Our study found a high prevalence of HPV 58 in the studied population. However, the decrease of its prevalence in more severe lesions suggests that infection with HPV 58 is more likely to cure, compared with HPV 16 and HPV 18. It has been reported that patients infected with the HPV 58-related group presented a more favorable prognosis when compared to those infected with the HPV 18-related group. The multivariate analysis, in which the relative risk of mortality was set by the Cox hazards model, found that the risk of death for the HPV 58 and 18-related groups was 0.32 and 1.87, respectively, when compared with HPV 16.[12]

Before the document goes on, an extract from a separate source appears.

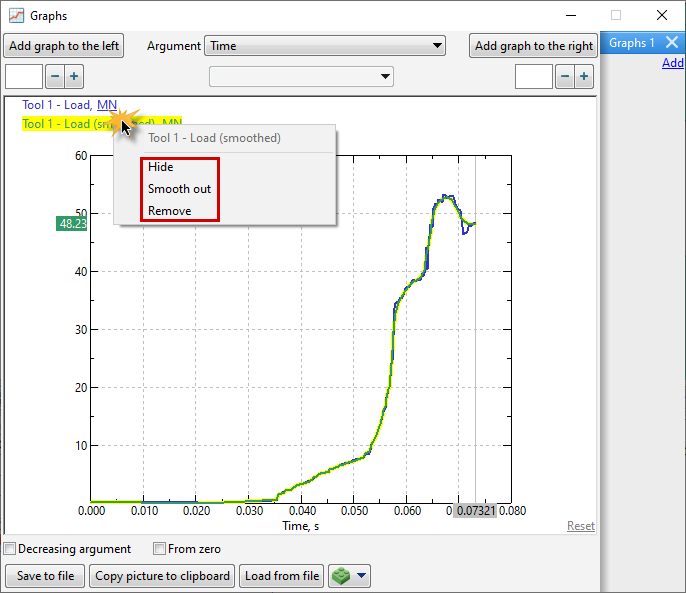Open the arrow beside the green brick icon
This screenshot has width=686, height=593.
(361, 576)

Studies show that HPV 16 is considered the most prevalent HPV type around the world, followed by HPV 18 and 45.[9,33] According to some studies conducted in different regions of Brazil, the prevalence of HPV 58 genotype in Brazilian women seems to be great.[20,22] This study indicates that HPV 58 is a common genotype in the studied population. This finding can help to define the strategies to combat the HPV-related disease.

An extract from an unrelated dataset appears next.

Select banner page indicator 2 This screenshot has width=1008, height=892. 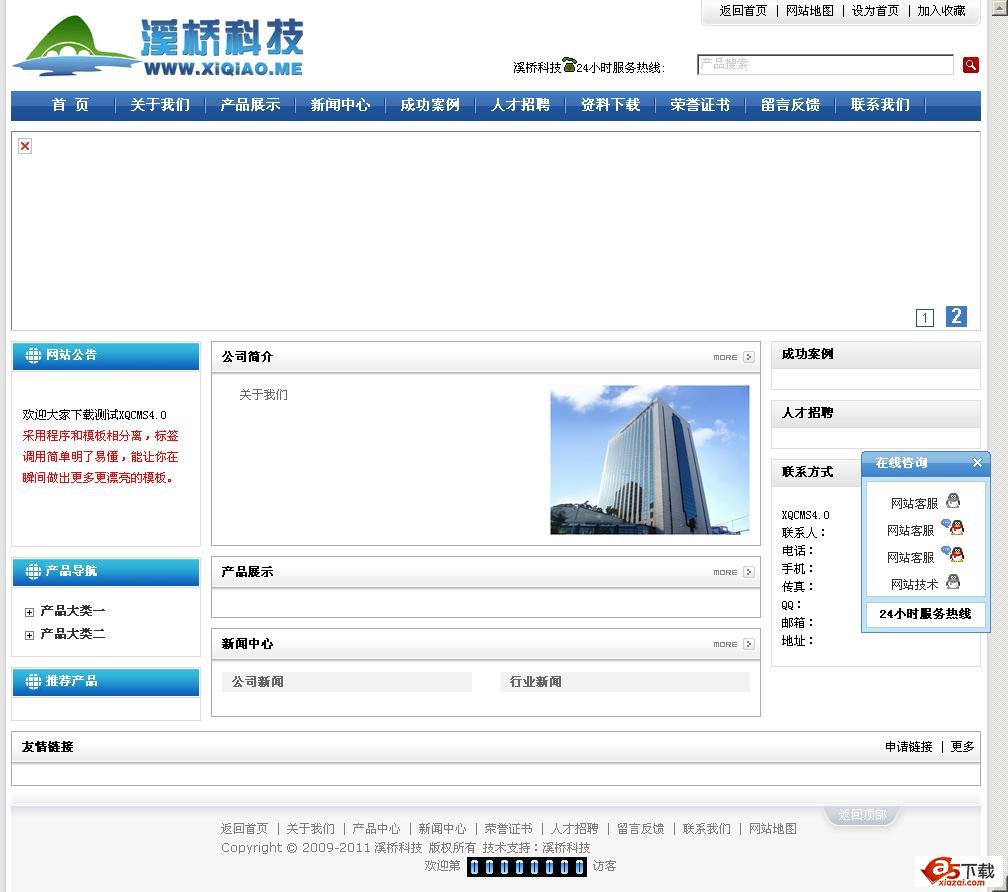[x=956, y=316]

It has been demonstrated that prophylactic vaccination with virus-like particles induces an efficient immune response against HPV 16 and 18.[34] For the other less prevalent HPV genotypes, the current vaccine appears to offer just a modest cross-protection.[35] In Brazil, the HPV vaccination has already been approved, but it has not been effectively implemented in public health units. Based on our results, the HPV vaccination would protect more than 70% of the patients against high-grade lesions and cancer. However, the relatively high prevalence of HPV 58 found in studies conducted in different regions of Brazil[20,22,27,29] as well as in other countries,[28,36] highlights the importance of future vaccines to include other HPV genotypes, particularly HPV 58, to increase the potential for prevention of cervical cancer, and other HPV-associated diseases, closer to 100%.[37]

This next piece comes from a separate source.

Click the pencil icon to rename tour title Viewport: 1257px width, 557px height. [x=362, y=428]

The present study has some limitations, such as the fact that it included only women attending public health units, which generally present a lower socioeconomic status, who may not be so representative of the local female population. Besides, there are some cultural and socio-demographic differences among the populations from the different states of Northeast Brazil that can limit the extrapolation of our findings to the whole region.
Conclusion
The high prevalence of HPV 58 detected in this and in other studies conducted in Brazil suggests that this HPV genotype circulates in a high frequency in the female population and highlights the importance of inclusion of this genotype in the composition of future vaccines against HPV, especially, those directed towards Brazilian women.
Acknowledgments
We would like to thank CNPq (National Council for Scientific and Technological Development) and Coordination for the Improvement of Higher Education Personnel (CAPES) for financial support.
Footnotes
Source of Support: CNPq (National Council for Scientific and Technological Development) and Coordination for the Improvement of Higher Education Personnel (CAPES).
Conflict of Interest: None declared.